» **SEITE**
----------------------------------------

Die Arbeitswelt verändert sich stark. Im Kampf um Personal müssen Arbeitgebende kreativ werden und ihrer Belegschaft attraktive Angebote machen. 

Dabei ist auch die Diskussion um die 4-Tage-Woche wieder entfacht. Ein aktuelles Beispiel ist die Kommune Tondern, in der das Thema gerade politisch diskutiert wurde

Aber Achtung, bei der aktuellen Debatte schleicht sich ein sogenanntes Homonym ein – ein Begriff, der zwei verschiedene Dinge meint. 

Viele Lorbeeren für wenig Veränderung

Denn eine 4-Tage-Woche ist nicht gleich eine 4-Tage-Woche. Rechnerisch schon, aber hier laufen verschiedene Modelle unter dem Deckmantel derselben Bezeichnung. Und das wird beim Lob für progressive Arbeitgebende häufig nicht differenziert. 

Ausgehend von einer Vollzeitwoche ist die eigentliche Idee der 4-Tage-Woche, die Stundenzahl bei gleichem Lohn zu reduzieren. Was in vielen der aktuell medial angepriesenen Fälle aber nicht der Fall ist. Hier ist die Idee meistens: Gleiche Stundenzahl in vier statt fünf Tagen. Wie im Beispiel Tondern. 

Oft werden in der Diskussion sogar Studien herangezogen, die beweisen, dass Belegschaften trotz weniger Arbeitszeit in selbem Maße produktiv sind. Und auf dieser Grundlage hat man dann entschieden, das mit den vier Tagen zu übernehmen, aber das mit der geringeren Arbeitszeit nicht?

Moment mal …

Wir machen den Fehler, beide Modelle mit demselben Begriff zu lobpreisen. Sie teils sogar durcheinanderzubringen oder die entscheidende Frage nach der Arbeitszeit überhaupt nicht zu beantworten. 

Die Differenzierung ist aber ganz wesentlich für den Kampf um bessere Arbeitsbedingungen und das Neudenken von Lohnarbeit. 

 

Nicht alle können an vier Tagen neun Stunden plus arbeiten. Schließlich beschränken die Kinder ihren Hunger und andere Bedürfnisse auch nicht auf drei Tage die Woche, weil Mama oder Papa an den anderen Tagen lange arbeitet.

----------------------------------------

» **ROHDATEN**
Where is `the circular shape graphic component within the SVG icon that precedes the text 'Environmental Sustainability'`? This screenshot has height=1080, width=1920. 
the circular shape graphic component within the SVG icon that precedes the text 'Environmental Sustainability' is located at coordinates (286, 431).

----------------------------------------

» **AUFGABENSTELLUNG**
Beantworte diese Fragen zum Text über die 4-Tage-Woche:
(a) Welche Kommune wird als aktuelles Beispiel für die politische Diskussion genannt?
(b) Wie bezeichnet der Text einen Begriff, der zwei verschiedene Dinge meint?
(c) Worin besteht laut Text, ausgehend von einer Vollzeitwoche, die eigentliche Idee der 4-Tage-Woche?
Das Material spielt hierfür keine Rolle.

» **SCHRIFTLICHE LÖSUNG**
(a) Tondern
(b) Als Homonym
(c) Darin, die Stundenzahl bei gleichem Lohn zu reduzieren